:: Item-finding rows ::
=====

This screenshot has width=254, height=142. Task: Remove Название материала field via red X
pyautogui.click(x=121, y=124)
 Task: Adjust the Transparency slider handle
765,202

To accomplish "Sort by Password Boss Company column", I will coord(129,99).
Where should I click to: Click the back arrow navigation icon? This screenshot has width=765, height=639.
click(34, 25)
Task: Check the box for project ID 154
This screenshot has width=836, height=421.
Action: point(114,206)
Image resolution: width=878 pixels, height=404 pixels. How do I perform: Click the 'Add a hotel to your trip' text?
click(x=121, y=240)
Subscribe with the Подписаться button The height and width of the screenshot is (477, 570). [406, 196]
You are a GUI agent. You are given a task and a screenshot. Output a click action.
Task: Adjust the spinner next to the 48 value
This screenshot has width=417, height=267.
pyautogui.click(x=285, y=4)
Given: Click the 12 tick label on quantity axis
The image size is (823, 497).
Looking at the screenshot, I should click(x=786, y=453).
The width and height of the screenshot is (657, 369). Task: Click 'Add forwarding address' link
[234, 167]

=====

:: Description of the task ::
Copy the rows above word for word, all of them.

:: Finished answer ::
This screenshot has width=254, height=142. Task: Remove Название материала field via red X
pyautogui.click(x=121, y=124)
 Task: Adjust the Transparency slider handle
765,202

To accomplish "Sort by Password Boss Company column", I will coord(129,99).
Where should I click to: Click the back arrow navigation icon? This screenshot has width=765, height=639.
click(34, 25)
Task: Check the box for project ID 154
This screenshot has width=836, height=421.
Action: point(114,206)
Image resolution: width=878 pixels, height=404 pixels. How do I perform: Click the 'Add a hotel to your trip' text?
click(x=121, y=240)
Subscribe with the Подписаться button The height and width of the screenshot is (477, 570). [406, 196]
You are a GUI agent. You are given a task and a screenshot. Output a click action.
Task: Adjust the spinner next to the 48 value
This screenshot has width=417, height=267.
pyautogui.click(x=285, y=4)
Given: Click the 12 tick label on quantity axis
The image size is (823, 497).
Looking at the screenshot, I should click(x=786, y=453).
The width and height of the screenshot is (657, 369). Task: Click 'Add forwarding address' link
[234, 167]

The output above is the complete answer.